Lung cancer
Lung cancer is the third most common cancer in the UK but causes the highest number of deaths. Although the inherited component to lung cancer is complex and not well understood, somatic (tumour) genomic testing is well-established and important for optimal management.
Classification of lung cancer
Traditionally, lung cancer has been divided into small cell and non-small cell types. The latter was further divided into non-squamous and squamous subtypes, with several histological variants within both of these.
Epidemiology of lung cancer
Lung cancer is relatively rare before the age of 40, with incidence rising steadily until 80 (females) or 85 years (males) before plateauing. Although currently the commonest cause of cancer death in the UK, the incidence of lung cancer is falling in males and plateauing in females.
The vast majority of cases are associated with smoking. The strength of this association, however, varies according to genetic subtype. For example, the presence of an EGFR mutation enriches for younger, female and never/ex/light-smokers as well as for East Asian ethnicity. The presence of ALK fusions enriches for younger, never/ex/light-smoker patients without enriching for ethnicity. Nonetheless, clinical factors alone are not a reliable guide to driver-mutation status.
Genomics of lung cancer
Somatic genomics and lung cancer
Advances in genomic sequencing technologies have allowed identification of the genetic drivers behind lung cancer subtypes. A characteristic spectrum of mutations has emerged in both adenocarcinomas and squamous cell cancers, with improved understanding of small cell cancers too.

## Data section

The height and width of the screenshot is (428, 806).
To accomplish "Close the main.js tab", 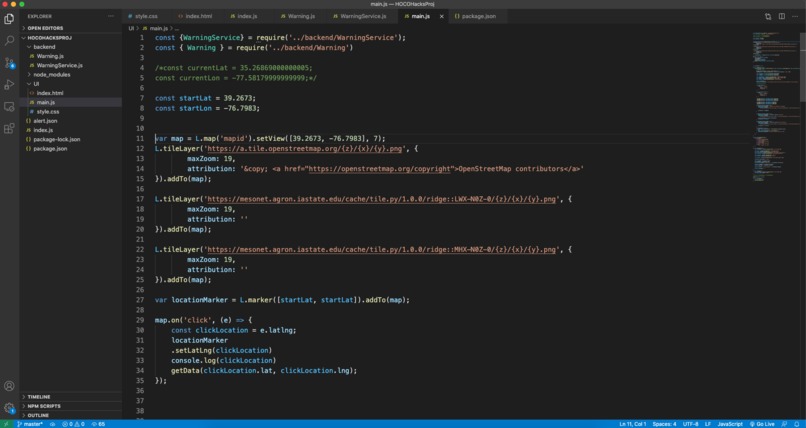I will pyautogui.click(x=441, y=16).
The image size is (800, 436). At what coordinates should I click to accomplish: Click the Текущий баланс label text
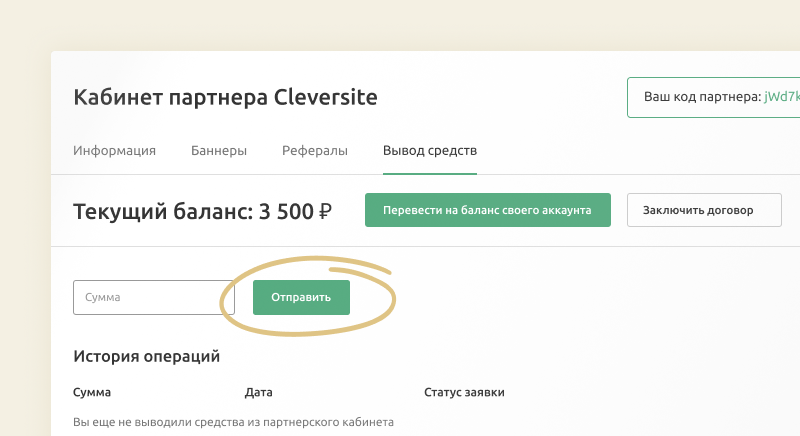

## What you should do
Extend the lung cancer passage, picking up after its final sentence. The listing plays no part in this exercise.

## Task response
- In European populations, more than half of lung adenocarcinomas have an identifiable ‘driver’ genomic alteration, with an even higher percentage in East Asian populations. The commonest alterations are found in the KRAS gene (around one-quarter of all adenocarcinomas), with EGFR variants (10%–20% in Europeans, 30%–50% in East Asians) and ALK fusions (4%–5%) being the next most common. Variants in BRAF, MET, PIK3CA and NRAS, and fusions of ROS1, NTRK and RET make up the majority of the rest. Identification of a sensitising driver mutation may have implications for therapy and prognosis.
- These drivers are usually absent in squamous cell cancers. However, in those who are never/ex-/light-smokers they may be present, and such patients may be tested. In those who are current or ex-heavy smokers, identifiable drivers include amplifications of FGFR1, PIK3CA, SOX2 or MET or variants in NRF2, AKT1, DDR or BRAF. There are currently no formal NICE recommendations in lung cancer for the use of drugs that target alterations in these genes*.
- The genetic landscape of small cell cancers is less well understood, but there is interest not only in genetic alterations but also epigenetic modification of genes (for example, gene silencing through promoter hypermethylation).
*In some parts of the UK, combination therapy including a BRAF inhibitor has been permitted for BRAF-positive metastatic lung cancer (non-small cell) instead of chemotherapy to reduce risk of immunosuppression as an interim measure during the Covid-19 pandemic.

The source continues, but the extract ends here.